> **Exercise**
Collect every line in the rows below that contains the word "This". Case must match.

> **Provided entries**
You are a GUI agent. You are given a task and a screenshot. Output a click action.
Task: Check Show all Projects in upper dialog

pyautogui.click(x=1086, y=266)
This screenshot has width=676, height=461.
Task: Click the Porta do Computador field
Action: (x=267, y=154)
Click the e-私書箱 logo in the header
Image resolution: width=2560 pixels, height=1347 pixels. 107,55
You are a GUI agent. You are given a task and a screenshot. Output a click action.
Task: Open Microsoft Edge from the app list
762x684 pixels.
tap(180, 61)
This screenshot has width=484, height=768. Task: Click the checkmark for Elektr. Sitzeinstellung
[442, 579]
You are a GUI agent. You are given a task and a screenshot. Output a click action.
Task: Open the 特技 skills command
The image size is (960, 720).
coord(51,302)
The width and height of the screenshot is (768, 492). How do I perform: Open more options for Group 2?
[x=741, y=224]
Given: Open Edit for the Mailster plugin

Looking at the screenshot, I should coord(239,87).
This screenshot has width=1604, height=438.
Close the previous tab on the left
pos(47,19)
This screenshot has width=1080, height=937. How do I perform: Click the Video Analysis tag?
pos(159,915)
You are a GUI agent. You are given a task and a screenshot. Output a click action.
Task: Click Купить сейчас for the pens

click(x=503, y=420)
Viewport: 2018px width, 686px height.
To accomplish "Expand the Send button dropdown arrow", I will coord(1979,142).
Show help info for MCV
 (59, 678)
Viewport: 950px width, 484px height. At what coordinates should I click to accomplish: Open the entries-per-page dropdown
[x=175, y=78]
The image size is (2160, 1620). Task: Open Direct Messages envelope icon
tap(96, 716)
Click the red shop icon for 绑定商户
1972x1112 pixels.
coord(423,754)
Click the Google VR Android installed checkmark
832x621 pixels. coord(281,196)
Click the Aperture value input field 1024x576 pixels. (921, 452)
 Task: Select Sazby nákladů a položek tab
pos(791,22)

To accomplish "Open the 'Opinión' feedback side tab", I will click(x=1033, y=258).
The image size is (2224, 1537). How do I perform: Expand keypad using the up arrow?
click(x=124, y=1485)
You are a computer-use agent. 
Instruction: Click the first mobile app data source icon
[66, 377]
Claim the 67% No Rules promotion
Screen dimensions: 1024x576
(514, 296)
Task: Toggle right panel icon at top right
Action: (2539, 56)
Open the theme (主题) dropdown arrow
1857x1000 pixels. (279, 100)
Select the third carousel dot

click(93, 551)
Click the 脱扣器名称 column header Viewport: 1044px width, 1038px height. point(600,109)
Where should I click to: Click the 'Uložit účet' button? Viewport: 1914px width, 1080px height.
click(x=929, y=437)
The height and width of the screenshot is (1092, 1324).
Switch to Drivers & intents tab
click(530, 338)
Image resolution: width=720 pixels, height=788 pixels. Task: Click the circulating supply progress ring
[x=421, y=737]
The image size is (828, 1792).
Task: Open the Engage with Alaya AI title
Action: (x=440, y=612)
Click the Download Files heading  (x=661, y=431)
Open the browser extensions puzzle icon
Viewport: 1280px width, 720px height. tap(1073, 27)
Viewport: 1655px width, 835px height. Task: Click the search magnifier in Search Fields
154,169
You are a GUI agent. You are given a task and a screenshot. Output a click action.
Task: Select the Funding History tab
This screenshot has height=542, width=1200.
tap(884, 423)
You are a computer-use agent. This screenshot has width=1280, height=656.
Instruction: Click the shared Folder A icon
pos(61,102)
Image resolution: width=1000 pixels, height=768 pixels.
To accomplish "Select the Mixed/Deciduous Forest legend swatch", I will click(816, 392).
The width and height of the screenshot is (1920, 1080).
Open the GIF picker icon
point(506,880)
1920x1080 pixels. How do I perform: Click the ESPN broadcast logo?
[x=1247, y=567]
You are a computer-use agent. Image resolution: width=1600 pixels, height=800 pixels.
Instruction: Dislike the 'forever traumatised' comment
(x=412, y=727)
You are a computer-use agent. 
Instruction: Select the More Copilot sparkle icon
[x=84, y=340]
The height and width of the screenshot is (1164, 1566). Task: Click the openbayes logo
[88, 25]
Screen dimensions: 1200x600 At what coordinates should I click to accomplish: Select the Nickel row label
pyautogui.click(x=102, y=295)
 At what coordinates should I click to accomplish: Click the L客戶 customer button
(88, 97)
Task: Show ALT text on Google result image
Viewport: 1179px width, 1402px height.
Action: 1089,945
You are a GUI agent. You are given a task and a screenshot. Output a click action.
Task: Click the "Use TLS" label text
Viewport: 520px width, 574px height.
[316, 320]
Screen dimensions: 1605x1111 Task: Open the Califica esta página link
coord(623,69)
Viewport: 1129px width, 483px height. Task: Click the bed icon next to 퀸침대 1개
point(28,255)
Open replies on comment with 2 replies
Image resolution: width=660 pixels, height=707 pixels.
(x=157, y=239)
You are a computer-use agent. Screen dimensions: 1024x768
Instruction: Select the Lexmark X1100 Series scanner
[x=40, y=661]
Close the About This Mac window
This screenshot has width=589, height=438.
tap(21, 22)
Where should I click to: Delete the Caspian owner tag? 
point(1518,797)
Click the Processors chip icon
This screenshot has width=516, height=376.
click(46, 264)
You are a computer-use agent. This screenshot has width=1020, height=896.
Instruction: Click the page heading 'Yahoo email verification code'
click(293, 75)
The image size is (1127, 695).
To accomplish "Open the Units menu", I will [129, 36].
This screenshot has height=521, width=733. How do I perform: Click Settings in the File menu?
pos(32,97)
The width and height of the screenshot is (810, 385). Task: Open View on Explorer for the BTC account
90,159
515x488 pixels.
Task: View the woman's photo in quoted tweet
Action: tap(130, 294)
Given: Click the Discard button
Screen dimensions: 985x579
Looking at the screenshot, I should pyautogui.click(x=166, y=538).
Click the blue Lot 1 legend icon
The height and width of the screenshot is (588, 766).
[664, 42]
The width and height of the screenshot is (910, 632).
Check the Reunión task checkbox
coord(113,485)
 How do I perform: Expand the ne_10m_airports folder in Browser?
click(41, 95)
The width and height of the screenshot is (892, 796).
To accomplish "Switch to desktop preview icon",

> **Problem solution**
This screenshot has width=676, height=461.
This screenshot has width=484, height=768. Task: Click the checkmark for Elektr. Sitzeinstellung
This screenshot has width=1604, height=438.
This screenshot has width=1080, height=937. How do I perform: Click the Video Analysis tag?
This screenshot has height=542, width=1200.
You are a computer-use agent. This screenshot has width=1280, height=656.
Close the About This Mac window
This screenshot has width=589, height=438.
This screenshot has width=516, height=376.
You are a computer-use agent. This screenshot has width=1020, height=896.
This screenshot has height=521, width=733. How do I perform: Click Settings in the File menu?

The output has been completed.